Os norte-americanos vão às urnas nesta terça-feira para indicar os governadores de 36 estados e os congressistas que irão compor o Legislativo pelos próximos anos. A eleição é histórica e pode resultar em uma grande derrota para o presidente democrata Barack Obama.

Estadão Conteúdo

04 Novembro 2014 | 09h01

Com a disputa acirrada em diversos estados, os republicanos podem eleger mais seis representantes para o Senado e conquistar a maioria também nesta Casa - o partido já domina o Congresso, e pesquisas de intenção de voto indicam que essa configuração deverá permanecer após essas eleições.

Ao todo, 36 assentos no Senado estão em uma disputa que já movimentou US$ 4 bilhões em campanhas eleitorais. No entanto, a possibilidade de segundo turno nos estados de Louisiana e Georgia indicam que talvez nenhum dos dois partidos poderá cantar vitória já nesta quarta-feira. E, para tentar levar o Senado na primeira votação, os dois partidos estão debruçando seus esforços em dez estados em que os democratas estão em desvantagem ou que tradicionalmente são mais ligados aos republicanos.

Na campanha, contudo, poucas propostas e muitos ataques entre os candidatos. Poucas das discussões mais relevantes do governo federal, incluindo os debates sobre a imigração e os gastos astronômicos, marcavam as principais agendas dos candidatos. Enquanto republicanos defendem que as eleições representam uma avaliação popular do governo Obama, democratas tentam se afastar da baixa popularidade do presidente e defendem que o líder do Executivo não está indo às urnas.

Com um democrata na Casa Branca e os republicanos em controle de ambas as Câmaras do Congresso, a grande questão é se a paralisia no Legislativo irá se aprofundar ou se a realidade política forçará ambos os partidos a se comprometerem com metas modestas.

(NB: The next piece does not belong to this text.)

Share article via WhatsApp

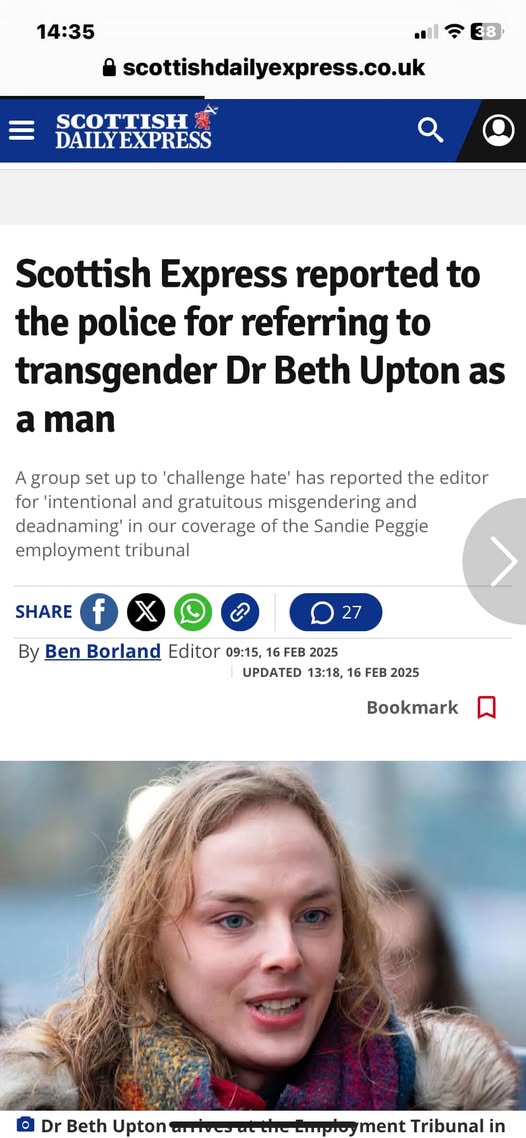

Os republicanos podem tentar intensificar os ataques a Obama nos últimos anos de seu mandato, mas arriscam sofrer o veto presidencial em projetos que lhe são caros, como a redução de impostos e de regulações. Já acordos de comércio apoiados por Obama e mudanças no sistema de imigração, que muitos republicanos defendem, teriam maiores chances de serem negociados entre os rivais. Fonte: Associated Press.